Most common phenomenon is living or relying too much on credit and finding it really difficult to set aside even a small amount of money for investment at the end of the month because monthly commitments towards EMI for car, home and even the latest smartphone or LED TV take majority part of monthly income. Ever wondered how our parents with only one earning member in the family and mostly larger family size, used to manage all expenses with limited and fixed source of income. Surely inflation has taken its toll and prices have gone up but so has our income level. Today, all luxuries have become necessities and stressful professional life requires higher spending on discretionary spending. What is missing in this generation is the practice to prepare and follow a strict budget.

Sir Benjamin Franklin has said, “ A Penny Saved Is A Penny Earned” and exercise of penny saving starts with a properly defined budget. Budgeting is nothing but to list down all your expenses and source of income on a monthly basis and write it down on a piece of paper or in excel sheet.

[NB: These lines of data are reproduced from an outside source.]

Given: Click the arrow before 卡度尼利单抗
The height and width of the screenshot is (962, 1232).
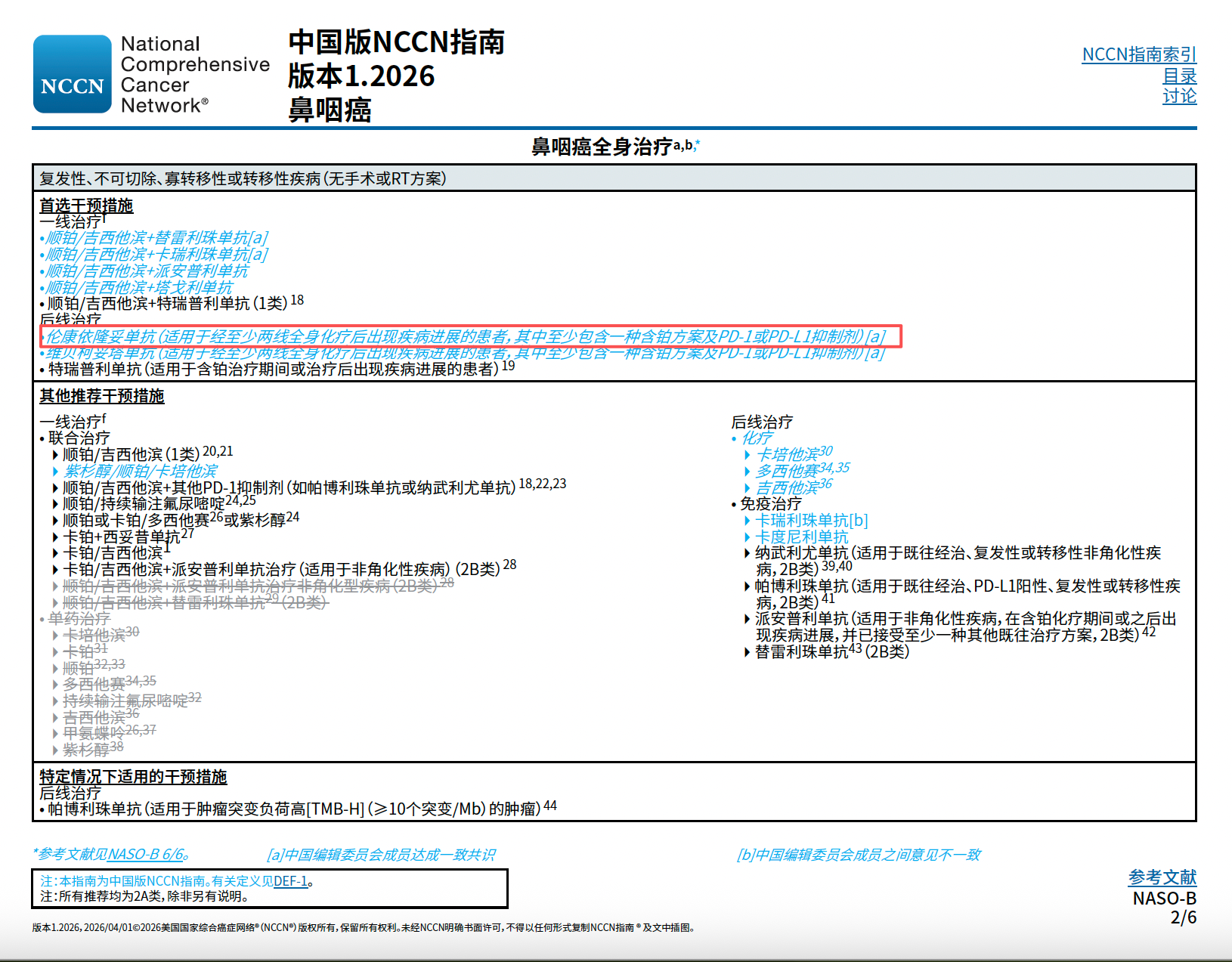Looking at the screenshot, I should (x=747, y=537).
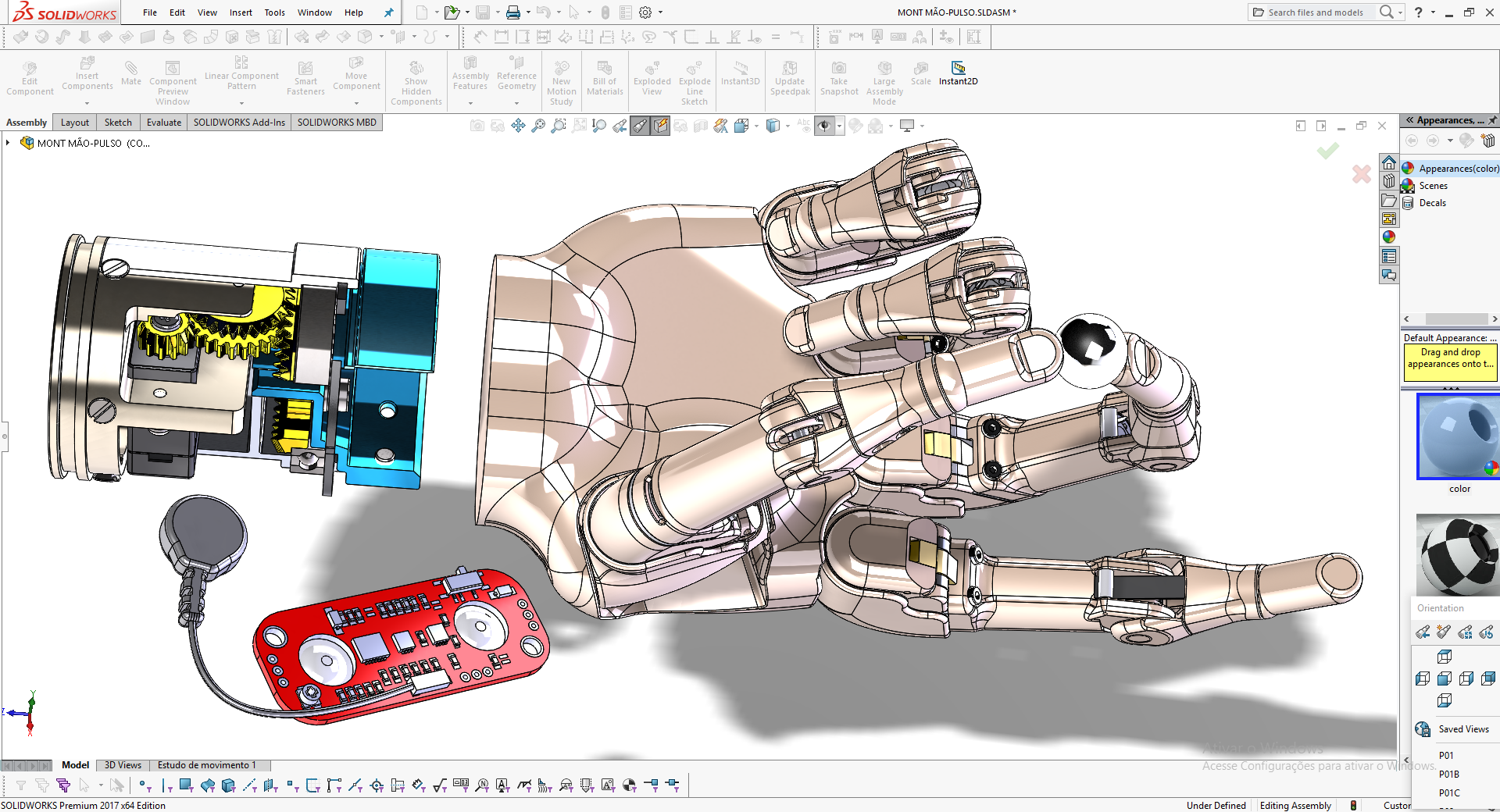The width and height of the screenshot is (1500, 812).
Task: Switch to the Estudo de movimento 1 tab
Action: pyautogui.click(x=209, y=765)
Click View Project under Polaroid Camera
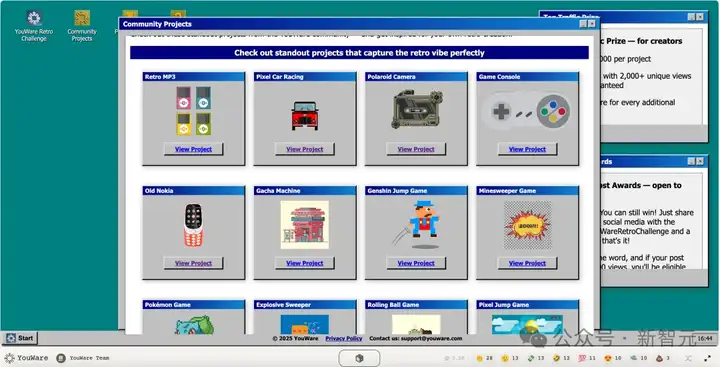Viewport: 720px width, 367px height. coord(416,149)
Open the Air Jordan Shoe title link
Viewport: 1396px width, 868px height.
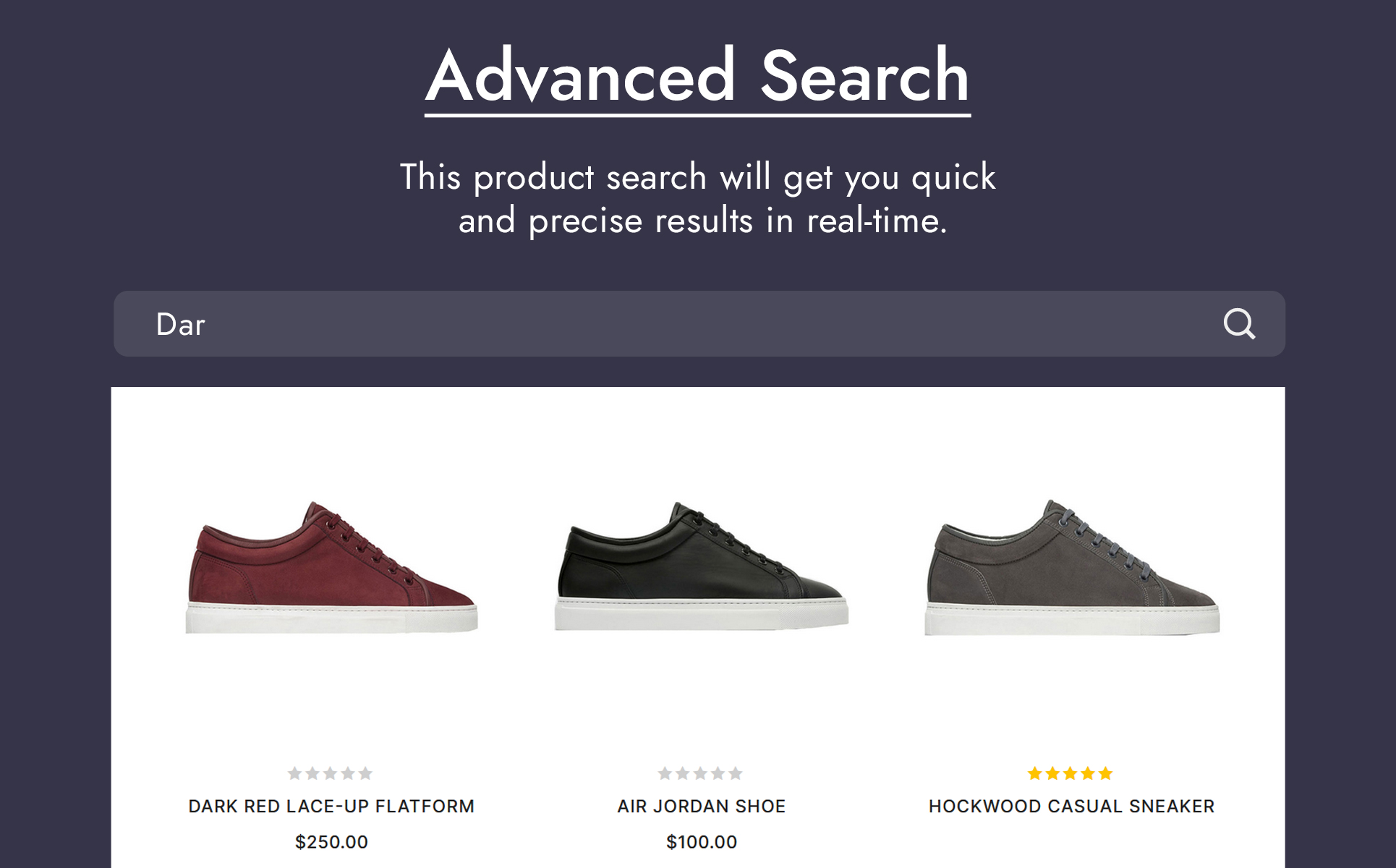[x=702, y=806]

Lets look at the typical sample budget of an Indian middle class family:
Sample Budget
  Amount in Rupees
Particular Monthly Yearly
Income:    
Salary 60000 720000
Rent Nil Nil
Interest/Dividend 3000 36000
Other Source Nil Nil
Total Income 63000 756000
Fixed Expenses:    
Home Loan EMI 20000 240000
Car EMI 4000 48000
Maintenance 1500 18000
Insurance Premium 2500 30000
Housemaid/Cook Salary 2000 24000
School Fees 2000 24000
Any Other Nil Nil
Total Fixed Expense 32000 384000
Variable Expense:    
Grocery 20000 240000
Electricity 2000 24000
Phone Bill 1500 18000
Conveyance Exp 4000 48000
Eating Out 1500 18000
Entertainment 1500 18000
Medical 1000 12000
Miscellaneous 2000 24000
Total Variable Exp 33500 402000
Total Expense 65500 786000
Saving/Deficit -2500 -30000

As can be seen from above sample budget, even after earning decent income of 63000 per month, this family is not able to save anything at the end of the month. In fact their total expense (both fixed and variable combined) crosses their monthly income and result in deficit of 2500 per month. This requires them to cut down on their variable expenses to bring their monthly budget in balance. List down your entire monthly income across various sources. Divide your monthly expenses in fixed and variable categories. There will be some fixed expenses like EMI payment, Insurance premium, kids school fees and variable expenses like grocery bills, utility bill payment, conveyance etc. There will be certain discretionary spending like eating out, movie, shopping etc. Clear listing down of income and expenses will help you in two ways: 1. To arrive at monthly surplus/deficit amount which you can set aside for investment and 2. Kind of expenses which you can avoid or expenses which need to be cut down. Initially when you start with, you will face problems as many items will be missed out. Therefore it is suggested to carry out this exercise on a monthly basis to make it a habit.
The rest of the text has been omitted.